The majority of the leading cities will continue to have regulated new launches in 2023. According to Anarock Group, the launch trend in 2022 was measured caution, with developers abstaining from releasing more inventory than the market could bear, particularly in markets that were already oversupplied.

According to Anarock’s most recent Consumer Sentiment Survey, a “significant decline in housing demand” may result if house loan interest rates rise over 9.5 percent.

“A lot will depend on factors other than the desire to acquire a home, such additional repo rate increases and rising real estate prices. The repo rate increased by over 225 basis points (bps) in 2022, and home loan interest rates followed suit immediately, according to Anarock Group chairman Anuj Puri.

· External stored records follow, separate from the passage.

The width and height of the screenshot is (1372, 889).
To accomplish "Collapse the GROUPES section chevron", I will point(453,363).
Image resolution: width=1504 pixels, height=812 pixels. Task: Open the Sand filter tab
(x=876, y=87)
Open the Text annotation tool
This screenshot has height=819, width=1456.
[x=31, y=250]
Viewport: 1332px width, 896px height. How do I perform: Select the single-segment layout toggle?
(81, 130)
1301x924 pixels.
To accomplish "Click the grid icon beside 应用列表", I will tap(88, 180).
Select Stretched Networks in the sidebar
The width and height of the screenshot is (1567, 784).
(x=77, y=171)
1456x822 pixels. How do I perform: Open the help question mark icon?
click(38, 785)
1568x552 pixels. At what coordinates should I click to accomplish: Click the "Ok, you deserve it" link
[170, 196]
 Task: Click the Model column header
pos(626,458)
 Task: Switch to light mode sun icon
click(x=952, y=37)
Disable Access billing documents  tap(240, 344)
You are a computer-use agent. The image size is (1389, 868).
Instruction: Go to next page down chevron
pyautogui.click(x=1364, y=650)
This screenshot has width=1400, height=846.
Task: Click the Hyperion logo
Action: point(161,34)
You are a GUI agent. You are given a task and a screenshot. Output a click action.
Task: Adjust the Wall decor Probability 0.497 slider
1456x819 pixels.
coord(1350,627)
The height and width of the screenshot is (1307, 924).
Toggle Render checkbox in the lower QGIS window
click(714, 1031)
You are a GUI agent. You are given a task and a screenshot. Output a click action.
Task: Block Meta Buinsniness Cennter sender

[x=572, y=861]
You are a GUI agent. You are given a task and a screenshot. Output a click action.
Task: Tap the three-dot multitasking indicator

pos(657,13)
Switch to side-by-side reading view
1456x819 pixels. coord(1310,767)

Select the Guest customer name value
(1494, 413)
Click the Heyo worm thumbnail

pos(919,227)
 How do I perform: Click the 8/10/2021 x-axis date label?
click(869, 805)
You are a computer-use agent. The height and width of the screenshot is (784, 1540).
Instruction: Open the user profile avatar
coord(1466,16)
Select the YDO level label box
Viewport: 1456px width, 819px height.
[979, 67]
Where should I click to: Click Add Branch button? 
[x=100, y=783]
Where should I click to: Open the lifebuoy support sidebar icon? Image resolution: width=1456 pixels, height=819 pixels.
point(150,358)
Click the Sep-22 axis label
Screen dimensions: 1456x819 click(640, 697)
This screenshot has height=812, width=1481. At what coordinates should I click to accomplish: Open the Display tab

The Pradhan Mantri Awas Yojna, under which Rs 48,000 crore was allotted to finish about 80 lakh homes by 2023, can also be blamed for the segment’s expansion.

Housing sales, which were optimistic throughout 2022, will continue to be positive at least through the first two quarters of 2023, but after that, there may be a decline.

State governments have also taken bold actions to revive market demand following the outbreak. For instance, programmes like SWAMIH, which assists in funding stalled affordable housing projects, will further motivate developers of affordable housing to grow the segment in the upcoming year.

According to Pradeep Aggarwal, founder and chairman of Signature Global (India) Ltd., “Affordable home finance will grow the fastest, with mortgage penetration likely to treble to 8-10 percent over the next several years.”

According to India Ratings and Research, the polarisation of demand will continue to benefit tier 1 developers at the expense of tier 2 developers due to the rise in mortgage rates and the impact of inflation on disposable incomes.

Overall, the ratings agency anticipates that the absorption rate will rise 12% from FY22 to FY23, just barely crossing the pre-covid levels of FY19. It anticipates that new launches, which fell as low as 150 million square feet in 2020–21, will rise to 357 million square feet in 202–23.

Customer affordability has the cushion to absorb some of these risks, supported by an enhanced need for house ownership, even while fears of a global downturn bleeding into IT services and manufacturing exports together with ongoing cost inflation continue to be headwinds for incomes.

The formalisation of the economy following the implementation of the GST and COVID-19, the widespread acceptance of work-from-home policies inside organisations, and the regulatory framework that has increased market discipline and confidence have all contributed to the demand.

According to Aparna Chaughule, Associate Director at India Ratings, “Housing prices could grow 8% from a year ago in FY23 on a pan-India basis after rising 6% in FY22, offering a cushion to the cost increases of 8%-10% over the year.” In the second quarter of FY23, prices in Tier-1 cities rose 7% compared to the same period last year.

Since demand has increased and market pricing has improved during FY19, FY20, and FY21, developers have been able to pass on the majority of cost increases in the final price. According to India Ratings, housing prices for builders in Bangalore and Mumbai are projected to rise in FY23 following a period of price reductions; builders in Hyderabad, the NCR, Ahmedabad, and Kolkata are likely to keep their rate of growth constant from FY22 to FY23.

While launches have increased across price points, according to this analysis, the volume growth potential appears to be in the sweet spot between Rs 30 lakh and Rs 1 crore (with affordable housing below Rs 50 lakh contributing 50% to overall volumes), where sales and launches have shown a significant improvement.